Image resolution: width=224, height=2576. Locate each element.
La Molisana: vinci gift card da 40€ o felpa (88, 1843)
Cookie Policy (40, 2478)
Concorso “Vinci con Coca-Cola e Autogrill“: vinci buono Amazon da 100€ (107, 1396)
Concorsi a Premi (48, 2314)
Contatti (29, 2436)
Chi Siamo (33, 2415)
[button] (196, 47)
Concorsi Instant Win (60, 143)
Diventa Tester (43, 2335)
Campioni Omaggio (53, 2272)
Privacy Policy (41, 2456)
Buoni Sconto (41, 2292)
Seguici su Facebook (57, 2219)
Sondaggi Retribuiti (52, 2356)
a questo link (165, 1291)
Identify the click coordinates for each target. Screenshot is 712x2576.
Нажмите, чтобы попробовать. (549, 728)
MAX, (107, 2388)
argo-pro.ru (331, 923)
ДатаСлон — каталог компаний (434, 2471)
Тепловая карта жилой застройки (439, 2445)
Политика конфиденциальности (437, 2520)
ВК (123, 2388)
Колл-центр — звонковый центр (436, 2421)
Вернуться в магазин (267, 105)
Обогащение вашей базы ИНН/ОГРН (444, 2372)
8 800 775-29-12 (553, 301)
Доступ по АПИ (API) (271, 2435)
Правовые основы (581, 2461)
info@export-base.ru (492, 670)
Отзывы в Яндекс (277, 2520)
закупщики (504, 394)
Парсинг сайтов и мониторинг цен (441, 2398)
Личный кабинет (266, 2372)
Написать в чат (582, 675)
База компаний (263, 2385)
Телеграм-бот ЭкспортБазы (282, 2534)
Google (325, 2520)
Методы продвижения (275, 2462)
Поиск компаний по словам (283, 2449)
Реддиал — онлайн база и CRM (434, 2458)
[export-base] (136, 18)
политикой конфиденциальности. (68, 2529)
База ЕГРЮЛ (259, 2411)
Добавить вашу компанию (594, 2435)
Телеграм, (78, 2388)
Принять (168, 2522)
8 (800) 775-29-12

····················

What you are asked to do
Could you write out, unchanged, the line with "Методы продвижения (275, 2462)" and every line after it in the data above?

Answer to the problem
Методы продвижения (275, 2462)
Поиск компаний по словам (283, 2449)
Реддиал — онлайн база и CRM (434, 2458)
[export-base] (136, 18)
политикой конфиденциальности. (68, 2529)
База ЕГРЮЛ (259, 2411)
Добавить вашу компанию (594, 2435)
Телеграм, (78, 2388)
Принять (168, 2522)
8 (800) 775-29-12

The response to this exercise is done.